Iolaus landed hard on the ground, tucking and rolling automatically as he struck the dirt. He came to a halt a moment later, rolling to a stop beside the well that dominated the center of the village square. Around him were buildings on four sides with streets between them.

Getting up on hands and knees, Iolaus turned and looked back at the party street, now ten feet behind him. Except there was no street—the buildings had all but closed in on the space where it had been, the only indication of its existence a dark trench that still ran between them.

“Hercules!” Iolaus called, scrambling back towards where the street had been.

For a moment the only movement was the twin rows of buildings as they shifted impossibly back to cover the hole in the ground where the street had been, sealing the ditch. Iolaus stared, mouth open, unable to process what had just happened.

And then the ground between those buildings seemed to explode, and the familiar form of Hercules came bursting from the soil, a woman tucked under each arm. He leapt forward and seemed to take a few steps through the air before finally landing six feet behind where Iolaus stood at the edge of the disappeared street. He and his charges were covered in dirt, but they were otherwise unharmed.

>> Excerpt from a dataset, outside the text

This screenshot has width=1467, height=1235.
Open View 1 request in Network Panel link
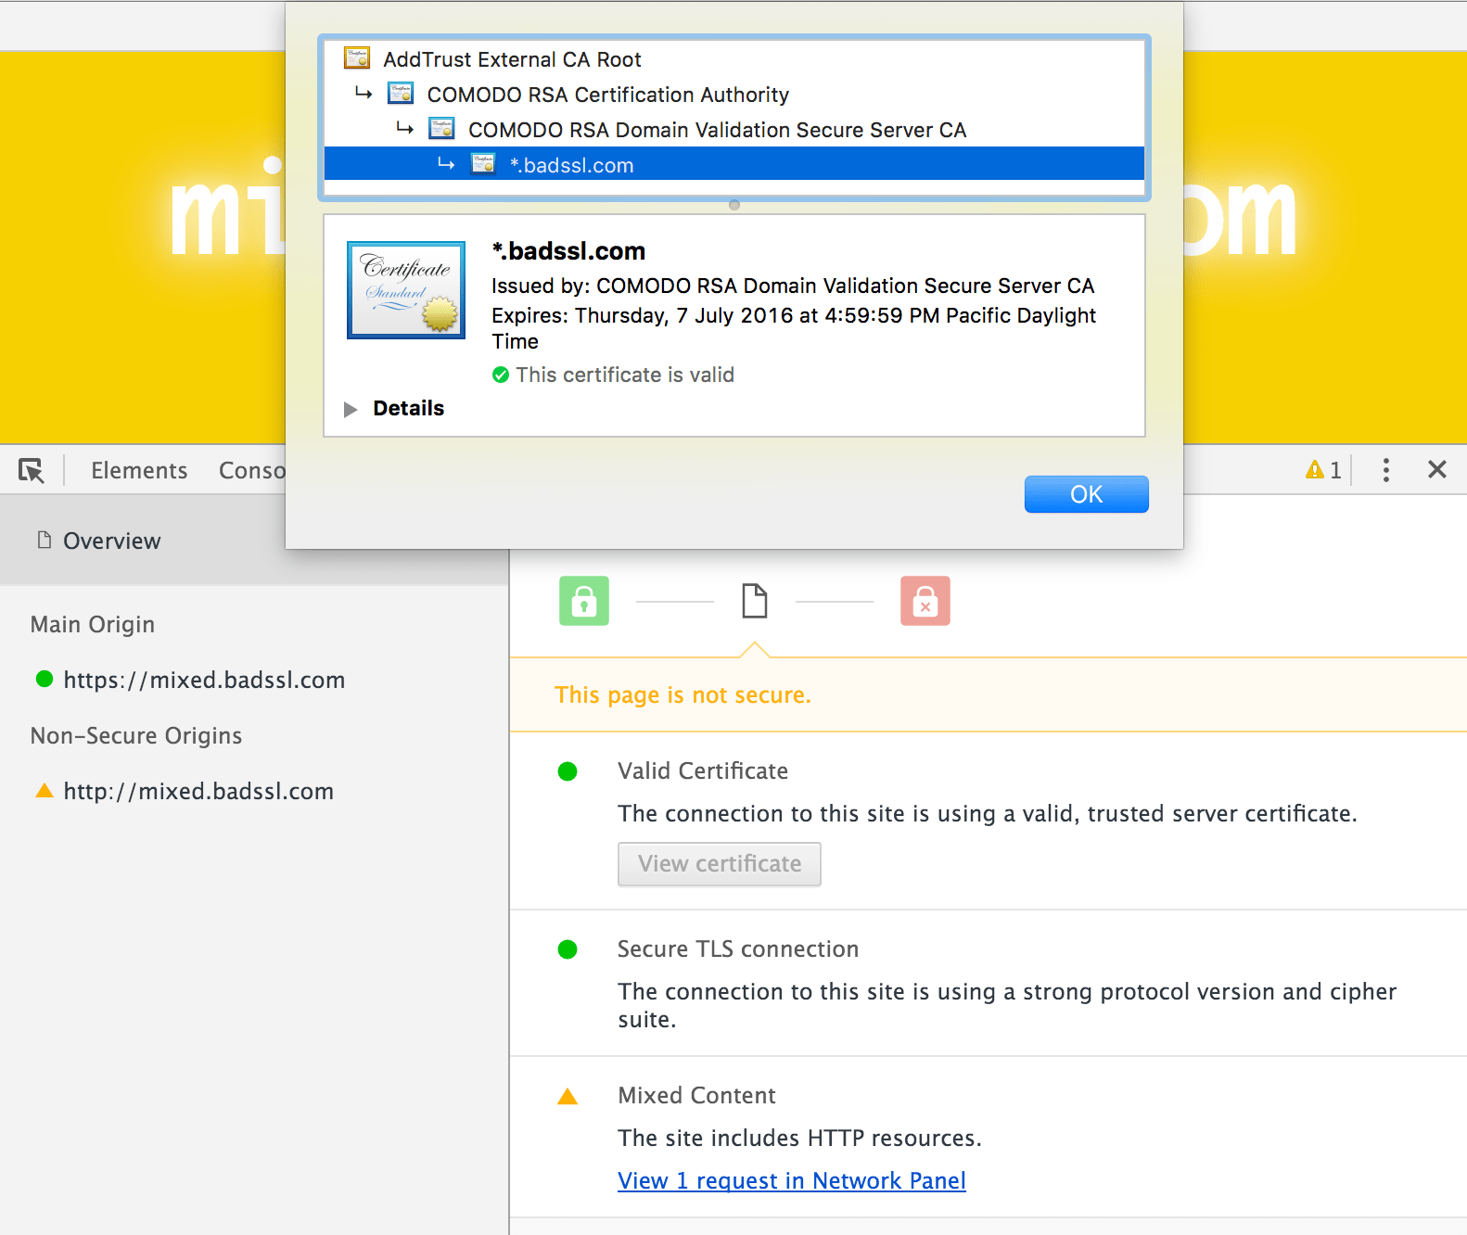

“What in the name of Zeus' lightning just happened?” Iolaus asked as Hercules set down the two women whom he had rescued. One was clad in the short white dress of the dancing girls that he and Iolaus had first encountered, while the other was a woman in her thirties, wearing a loose cotton blouse and lightweight skirt, her dark hair tied in a plait.

“No time,” Hercules spat, scrambling across the square and back to where the street had been. He skidded down on his knees and plunged his hands into the soil, tossing clumps of dirt aside. “Come on, help me! Dig!”

Iolaus knelt down beside Hercules and started to dig, shifting handfuls of dry soil aside as he burrowed beneath the surface. The two of them dug for a couple of minutes, but it soon became clear that there was nothing there other than the dirt, no trace of the street that had been hosting the party.

Iolaus had stopped digging long before Hercules, and he knelt there and watched as his friend, whose noble heart knew no limits, continued to scoop handfuls of soil aside.

“Give up,” Iolaus said gently. “It's gone.”

Hercules lay flat, his arms buried in the dirt almost down to his shoulders.

“It's gone,” Iolaus repeated.

Hercules turned his head and looked at Iolaus, and for just a moment Iolaus thought his friend was going to scream in frustration. But he did not. Instead, wearily, as if the fight had gone out of him, Hercules pulled his arms out of the soil and stood up, brushing himself down.

“Hey, buddy,” Iolaus said, standing before Hercules as he wiped dirt from his hands. “You can't win them all. You tried. But sometimes the odds are too heavily stacked against you.”

Hercules nodded solemnly in agreement. “I detected magic at work there,” he averred, glancing down what was now just a narrow alleyway between the buildings that had previously lined the street.

“I think you're right,” Iolaus agreed. “Question is, did someone steal the street, or did the street actually exist to begin with?”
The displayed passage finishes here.